Anyone that supports “Net Zero” obviously graduated from High school and/or college with less than an eighth grade proficiency of mathematics. And definitely not qualified for Mensa membership.
The global use of fossil fuels for Energy [ignoring their use for plastic, fertilizer, tar used for pavement, etc, is approximately 600 Quadrillion BTUs.
Not only that, but because China, India and several other Asian countries continue with coal, apace…
1… there will be net zero effect on atmospheric CO2.. (maybe an increase if UK ca still afford to import “stuff”)
2… The only thing that will happen will be the complete collapse of the UK economy, back to the days of King Arthur
How many citizens will be able to escape !!
From the Telegraph today, notes without comment:
Reform UK is just six points away from becoming the biggest party in parliament, an election predictor has found.
Nigel Farage’s insurgent party could leapfrog both the Conservatives and Labour by gaining a few more percentage points of support, according to the analysis by polling firm Electoral Calculus.
If the party reached 28 per cent of the popular vote at an election, it would likely become the largest force in the House of Commons, though short of an overall majority.
On current polling trends, Reform would reach this threshold within six months if it continues to pick up support at the current rate.
With 31 per cent of the vote, Reform would win a majority, making Mr Farage prime minister.
The prediction comes as support collapsed for the Labour Party and Sir Keir Starmer experienced a dramatic slump in his personal popularity.
Labour won a landslide of seats at the general election in July with under 34 per cent of the popular vote.
Play with predictions yourself here:
https://www.electoralcalculus.co.uk/userpoll.html
I mean he’s right but why do we give a fig what Jordan Peterson said? 😂
Kemi Badenoch grew up in a privileged Nigerian family.

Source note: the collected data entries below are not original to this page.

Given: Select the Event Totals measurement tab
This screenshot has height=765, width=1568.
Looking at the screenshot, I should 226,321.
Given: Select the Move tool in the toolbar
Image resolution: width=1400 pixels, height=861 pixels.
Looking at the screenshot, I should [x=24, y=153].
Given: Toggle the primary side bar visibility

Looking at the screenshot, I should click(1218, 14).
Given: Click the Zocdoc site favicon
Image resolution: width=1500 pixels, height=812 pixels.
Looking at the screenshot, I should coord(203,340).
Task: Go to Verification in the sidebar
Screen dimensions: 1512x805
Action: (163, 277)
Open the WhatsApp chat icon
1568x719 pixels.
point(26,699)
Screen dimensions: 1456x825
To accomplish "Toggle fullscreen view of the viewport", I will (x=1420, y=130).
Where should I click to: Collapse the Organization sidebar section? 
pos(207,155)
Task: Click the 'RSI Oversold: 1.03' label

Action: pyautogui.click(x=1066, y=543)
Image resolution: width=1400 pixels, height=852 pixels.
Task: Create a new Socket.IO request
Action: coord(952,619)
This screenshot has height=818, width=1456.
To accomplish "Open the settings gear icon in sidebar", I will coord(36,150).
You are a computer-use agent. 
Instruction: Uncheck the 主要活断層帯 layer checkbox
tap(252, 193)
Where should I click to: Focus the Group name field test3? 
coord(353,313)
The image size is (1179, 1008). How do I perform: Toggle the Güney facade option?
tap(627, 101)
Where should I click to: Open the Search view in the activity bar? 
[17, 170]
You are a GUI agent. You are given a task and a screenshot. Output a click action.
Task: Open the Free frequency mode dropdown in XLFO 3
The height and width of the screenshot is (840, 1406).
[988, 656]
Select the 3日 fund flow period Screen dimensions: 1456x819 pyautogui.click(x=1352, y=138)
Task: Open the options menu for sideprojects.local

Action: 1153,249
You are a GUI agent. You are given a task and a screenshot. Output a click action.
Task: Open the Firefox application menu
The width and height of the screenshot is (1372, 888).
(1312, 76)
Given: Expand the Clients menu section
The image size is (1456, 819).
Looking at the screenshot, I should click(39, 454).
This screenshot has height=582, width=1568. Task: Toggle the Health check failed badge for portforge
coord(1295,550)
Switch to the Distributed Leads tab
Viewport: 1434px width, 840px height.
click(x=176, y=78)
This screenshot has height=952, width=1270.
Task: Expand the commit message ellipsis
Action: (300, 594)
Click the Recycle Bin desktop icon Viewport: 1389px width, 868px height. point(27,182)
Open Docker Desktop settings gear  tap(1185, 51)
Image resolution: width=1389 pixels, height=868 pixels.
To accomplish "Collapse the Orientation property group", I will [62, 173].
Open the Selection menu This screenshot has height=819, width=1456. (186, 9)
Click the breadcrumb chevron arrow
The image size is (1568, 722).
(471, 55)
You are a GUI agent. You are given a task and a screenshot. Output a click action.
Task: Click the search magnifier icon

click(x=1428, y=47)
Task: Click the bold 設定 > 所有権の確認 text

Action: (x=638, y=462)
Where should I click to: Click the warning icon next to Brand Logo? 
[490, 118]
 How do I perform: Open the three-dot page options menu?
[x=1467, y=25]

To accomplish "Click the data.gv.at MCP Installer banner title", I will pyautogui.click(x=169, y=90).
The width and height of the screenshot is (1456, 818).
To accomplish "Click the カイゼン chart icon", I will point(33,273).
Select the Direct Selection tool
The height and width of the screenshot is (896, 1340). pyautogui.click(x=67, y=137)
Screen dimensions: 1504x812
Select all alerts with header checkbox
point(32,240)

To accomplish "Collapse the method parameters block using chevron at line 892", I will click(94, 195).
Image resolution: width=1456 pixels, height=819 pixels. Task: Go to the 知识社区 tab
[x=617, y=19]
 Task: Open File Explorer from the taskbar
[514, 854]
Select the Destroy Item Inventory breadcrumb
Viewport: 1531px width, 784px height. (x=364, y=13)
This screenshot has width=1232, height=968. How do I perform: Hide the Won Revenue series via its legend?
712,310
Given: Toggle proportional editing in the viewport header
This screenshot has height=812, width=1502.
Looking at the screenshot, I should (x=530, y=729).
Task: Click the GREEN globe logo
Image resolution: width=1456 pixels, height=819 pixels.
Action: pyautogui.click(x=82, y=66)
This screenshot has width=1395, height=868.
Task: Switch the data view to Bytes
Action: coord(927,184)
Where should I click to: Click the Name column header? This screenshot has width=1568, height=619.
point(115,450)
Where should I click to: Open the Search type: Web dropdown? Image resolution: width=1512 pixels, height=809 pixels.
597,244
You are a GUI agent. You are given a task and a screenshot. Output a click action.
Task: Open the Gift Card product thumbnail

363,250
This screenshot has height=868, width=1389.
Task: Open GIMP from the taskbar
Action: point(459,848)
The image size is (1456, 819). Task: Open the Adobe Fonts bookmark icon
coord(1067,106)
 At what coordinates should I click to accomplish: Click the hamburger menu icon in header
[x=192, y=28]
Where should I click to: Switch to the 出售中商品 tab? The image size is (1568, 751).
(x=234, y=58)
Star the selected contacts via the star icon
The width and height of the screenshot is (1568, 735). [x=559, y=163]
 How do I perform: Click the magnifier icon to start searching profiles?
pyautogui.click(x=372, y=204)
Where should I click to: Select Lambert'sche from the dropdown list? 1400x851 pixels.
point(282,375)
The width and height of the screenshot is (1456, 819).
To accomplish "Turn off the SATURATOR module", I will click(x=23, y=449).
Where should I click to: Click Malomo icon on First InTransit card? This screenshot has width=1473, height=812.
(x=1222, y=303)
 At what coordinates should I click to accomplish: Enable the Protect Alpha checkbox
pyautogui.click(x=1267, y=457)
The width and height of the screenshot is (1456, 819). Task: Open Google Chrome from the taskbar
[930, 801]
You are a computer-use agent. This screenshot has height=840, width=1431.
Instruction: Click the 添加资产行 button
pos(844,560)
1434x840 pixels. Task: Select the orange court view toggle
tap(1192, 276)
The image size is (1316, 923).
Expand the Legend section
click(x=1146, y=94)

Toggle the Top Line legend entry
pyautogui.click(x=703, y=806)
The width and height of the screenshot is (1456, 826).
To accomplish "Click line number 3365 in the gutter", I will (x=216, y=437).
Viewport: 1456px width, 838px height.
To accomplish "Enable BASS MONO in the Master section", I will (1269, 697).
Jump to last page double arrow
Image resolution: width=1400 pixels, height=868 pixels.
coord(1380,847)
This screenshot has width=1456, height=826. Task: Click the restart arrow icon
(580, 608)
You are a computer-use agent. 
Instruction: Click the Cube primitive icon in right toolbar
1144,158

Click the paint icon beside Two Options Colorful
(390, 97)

She now thinks she is the right person to streer the United Kingdom down a new path to recovery and prosperity. Strangely, I have not read of her uttering a word about any of the terrible problems in Nigeria. Being a black anchor baby in England does not qualify her to be a good prime minister of the UK. Her silence about suffering Nigerians is telling. Will she do anything about the flood of Muslims into the UK and threat they pose or about all the Sharia courts in the UK or the crime and atrocities they are responsible for?
“Christians in Nigeria continue to be terrorised with devastating impunity by Islamic militants and armed ‘bandits’ – particularly in the north and central regions of the country. The attacks are often brutal in nature and can involve destruction of properties, abductions for ransom, sexual violence and death.”
Just after midnight on 15 May 2023, his village in central Nigeria was attacked by Fulani militants. “All I could see were burnt houses around,” he remembers. “I searched to see if I could find my wife or children – only to find their lifeless bodies.
Open Doors UK
Last year 2023, on Christmas Eve, Gideon’s wife and five children were killed when Fulani Islamists attacked his village in Nigeria. More than 200 Christians were killed in raids on various villages that day.
Release International
What has any of this to do with the supposed threats of climate change?
Notice how the same people, who push the Climate Armageddon and its expected threat to the future of mankind, are stunningly silent about not merely threats but actual death and destruction at the hands of Islamists. Having the floodgates open for people to enter a country that does not share their culture and values, is a real existential threat not climate change.